▼▼▼

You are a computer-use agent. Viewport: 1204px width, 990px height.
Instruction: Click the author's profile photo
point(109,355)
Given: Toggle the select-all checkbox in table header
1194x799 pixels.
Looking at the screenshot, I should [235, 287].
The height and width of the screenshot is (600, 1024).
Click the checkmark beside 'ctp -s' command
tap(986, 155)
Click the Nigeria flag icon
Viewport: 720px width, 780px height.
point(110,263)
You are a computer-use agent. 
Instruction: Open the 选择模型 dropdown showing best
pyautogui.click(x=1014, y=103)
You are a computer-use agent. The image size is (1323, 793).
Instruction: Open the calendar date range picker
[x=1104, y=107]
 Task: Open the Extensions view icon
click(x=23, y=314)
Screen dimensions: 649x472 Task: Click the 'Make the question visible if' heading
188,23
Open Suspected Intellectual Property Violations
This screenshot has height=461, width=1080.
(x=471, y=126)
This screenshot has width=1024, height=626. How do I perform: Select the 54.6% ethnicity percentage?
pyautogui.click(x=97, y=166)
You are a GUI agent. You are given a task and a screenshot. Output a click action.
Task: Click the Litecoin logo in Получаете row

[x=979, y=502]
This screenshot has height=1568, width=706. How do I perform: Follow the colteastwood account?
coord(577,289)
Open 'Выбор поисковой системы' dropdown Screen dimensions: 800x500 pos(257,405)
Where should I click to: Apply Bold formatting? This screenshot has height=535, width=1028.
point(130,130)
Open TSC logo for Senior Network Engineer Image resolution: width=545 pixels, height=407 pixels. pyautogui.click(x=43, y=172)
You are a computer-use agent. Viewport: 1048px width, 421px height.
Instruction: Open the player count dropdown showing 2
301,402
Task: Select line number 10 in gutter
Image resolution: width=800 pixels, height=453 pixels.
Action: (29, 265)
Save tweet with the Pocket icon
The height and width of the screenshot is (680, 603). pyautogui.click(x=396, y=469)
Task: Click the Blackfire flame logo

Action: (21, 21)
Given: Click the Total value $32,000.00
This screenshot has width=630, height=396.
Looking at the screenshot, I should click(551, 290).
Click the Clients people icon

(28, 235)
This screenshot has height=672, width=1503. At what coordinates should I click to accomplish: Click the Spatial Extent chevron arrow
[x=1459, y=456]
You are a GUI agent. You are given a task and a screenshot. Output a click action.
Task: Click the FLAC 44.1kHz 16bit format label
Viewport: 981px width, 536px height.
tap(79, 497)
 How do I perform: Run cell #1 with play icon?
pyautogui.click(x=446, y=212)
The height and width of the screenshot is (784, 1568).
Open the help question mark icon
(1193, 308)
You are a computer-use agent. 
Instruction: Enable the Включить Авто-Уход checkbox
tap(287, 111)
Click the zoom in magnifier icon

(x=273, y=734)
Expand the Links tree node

▲▲▲

[Exercise details] Copy out the lines above from the one containing "You are a computer-use agent. The" through the one containing "(x=471, y=126)", exactly as they appear, and nothing else.

[Task output]
You are a computer-use agent. The image size is (1323, 793).
Instruction: Open the calendar date range picker
[x=1104, y=107]
 Task: Open the Extensions view icon
click(x=23, y=314)
Screen dimensions: 649x472 Task: Click the 'Make the question visible if' heading
188,23
Open Suspected Intellectual Property Violations
This screenshot has height=461, width=1080.
(x=471, y=126)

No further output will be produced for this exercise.